Op 1 januari 2016 waren er bijna 11 miljoen Nederlanders met een autorijbewijs. Onder hen waren 645 duizend rijbewijsbezitters van 75 jaar of ouder, minder dan 6 procent van het totaal aantal mensen met een rijbewijs. Het aantal 75-plussers met een rijbewijs is de afgelopen jaren toegenomen. Dat komt deels doordat er meer ouderen zijn, maar ook het percentage met een rijbewijs is gestegen. In 2014 had 45 procent een rijbewijs, begin dit jaar 49 procent.
Automobilisten en motorrijders vanaf 75 jaar moeten zich elke vijf jaar medisch laten keuren voor verlenging van hun rijbewijs. In 2014 is deze keuringsleeftijd verhoogd van 70 naar 75 jaar.
Autobezit 75-plussers neemt toe
Van de 75-plussers met een autorijbewijs is drie kwart in het bezit van minstens één auto. Het autobezit van 75-plussers is toegenomen. Ze bezitten vaker een auto dan jongeren (18 tot 25 jaar) maar minder vaak dan personen van 25 tot 75. Bijna 8 procent van de 75-plussers heeft een motorrijbewijs, van wie bijna 5 procent zelf een motor heeft.

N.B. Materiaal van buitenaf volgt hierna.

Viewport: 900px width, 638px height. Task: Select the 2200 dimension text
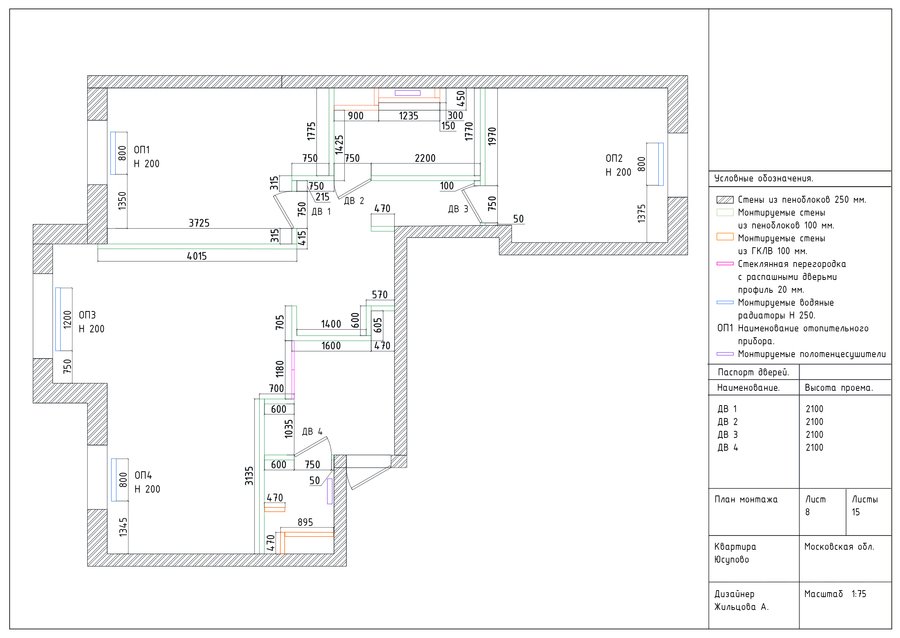(x=425, y=158)
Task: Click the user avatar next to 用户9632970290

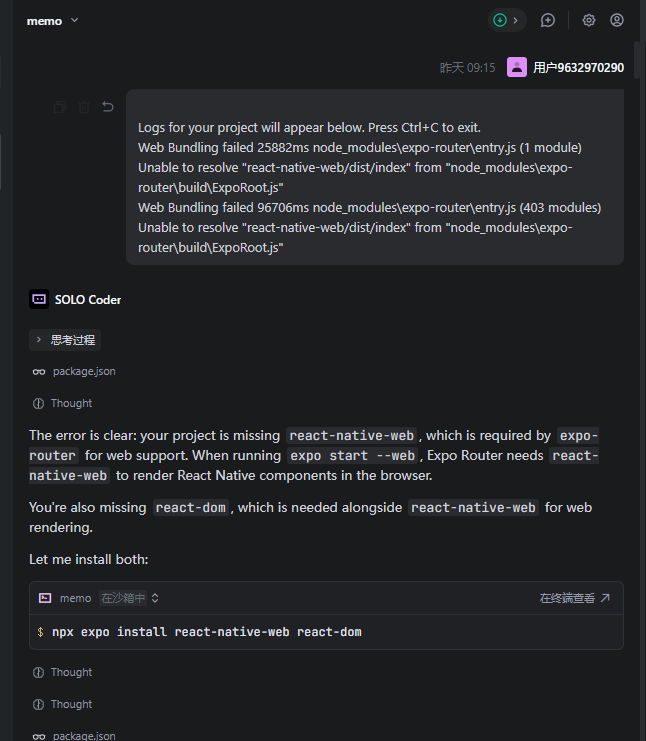Action: 517,67
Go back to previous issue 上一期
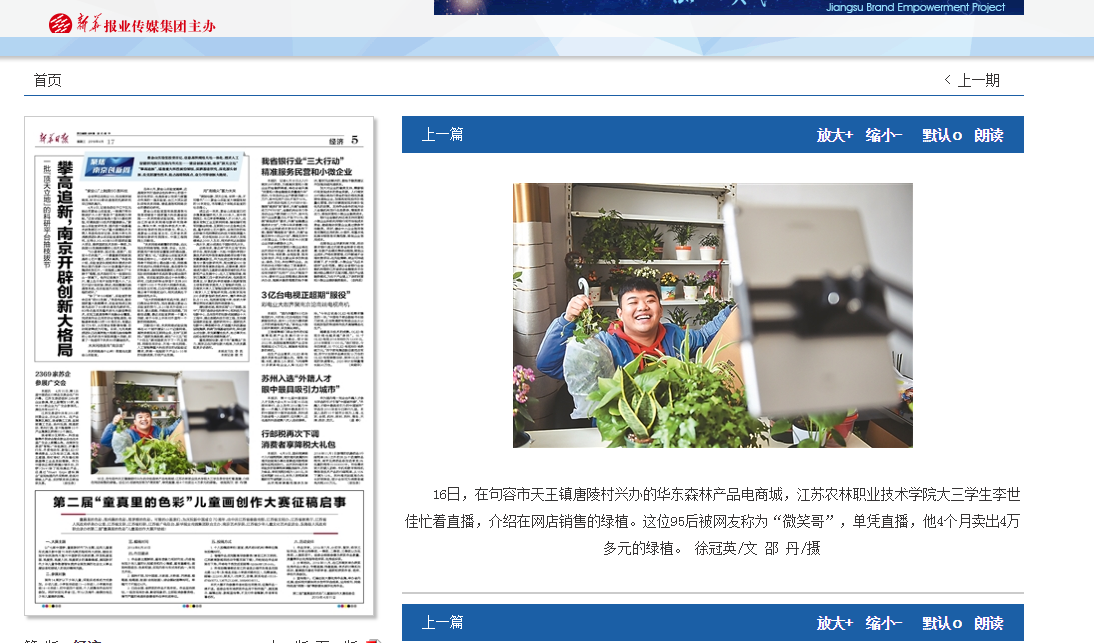This screenshot has width=1094, height=643. click(972, 80)
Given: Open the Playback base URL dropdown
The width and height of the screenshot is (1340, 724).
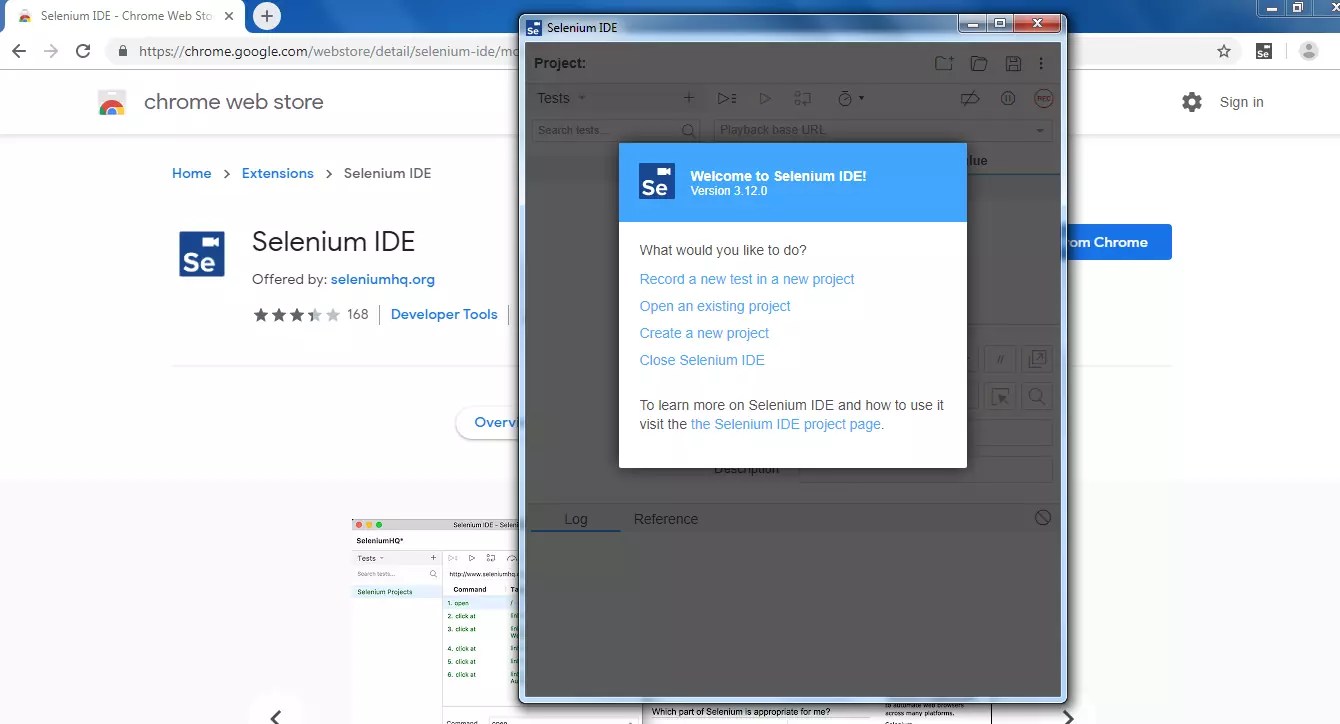Looking at the screenshot, I should pos(1038,130).
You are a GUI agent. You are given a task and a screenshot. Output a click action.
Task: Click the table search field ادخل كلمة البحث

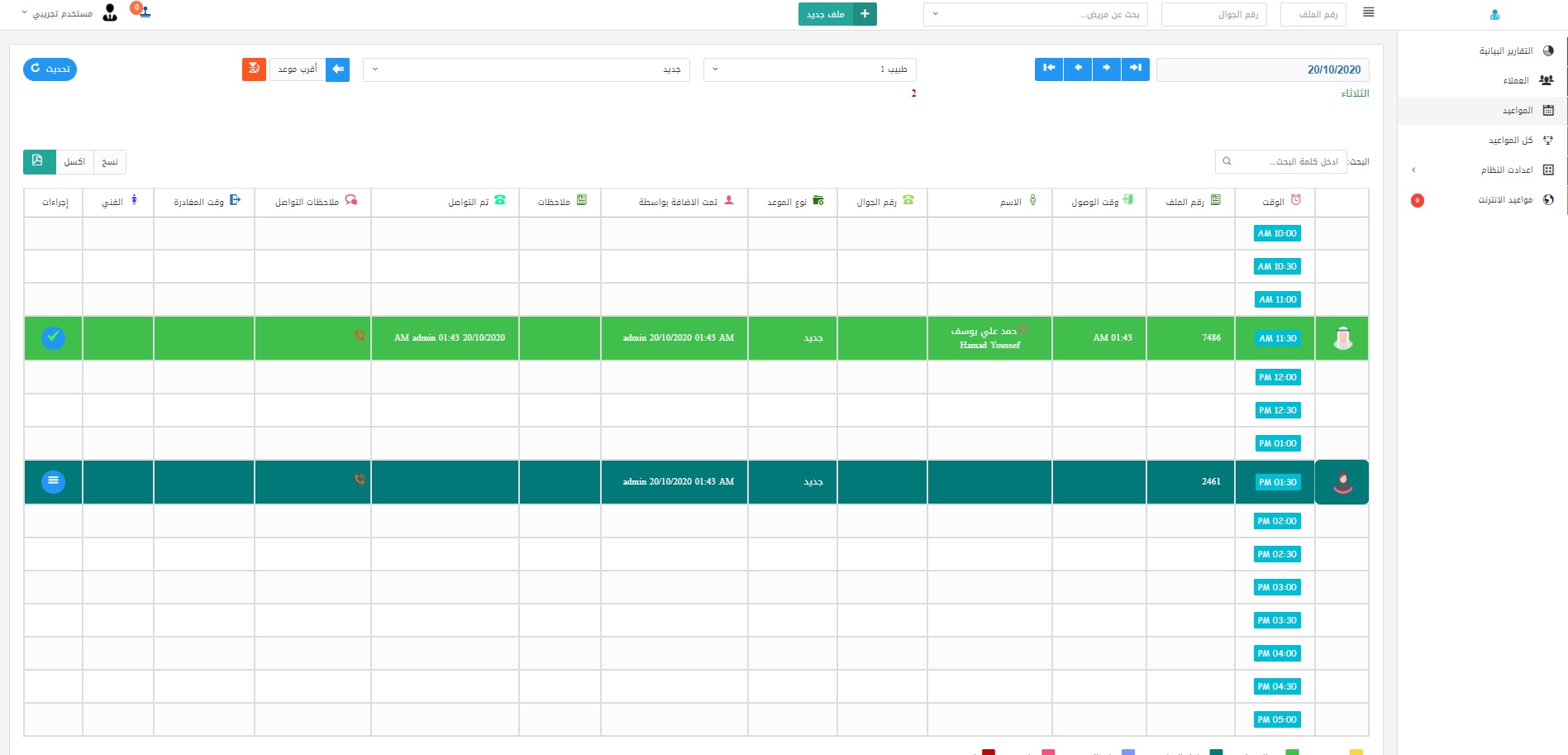1281,161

Bromfiets niet populair bij 75-plussers
Ruim de helft van de 75-plussers heeft een bromfietsrijbewijs. De meesten hebben dat automatisch, doordat ze in bezit zijn van een auto- of motorrijbewijs. Er zijn zo’n 13 duizend 75-plussers met alleen een bromfietsrijbewijs. Een bromfietsrijbewijs geldt voor voertuigen met een bromfietskenteken, zoals snorfietsen, bromfietsen en brommobielen. Slechts 4 procent van de 75-jarigen met een bromfietsrijbewijs was begin 2016 ook eigenaar van één of meer van dit soort voertuigen, in de meeste gevallen een snorfiets.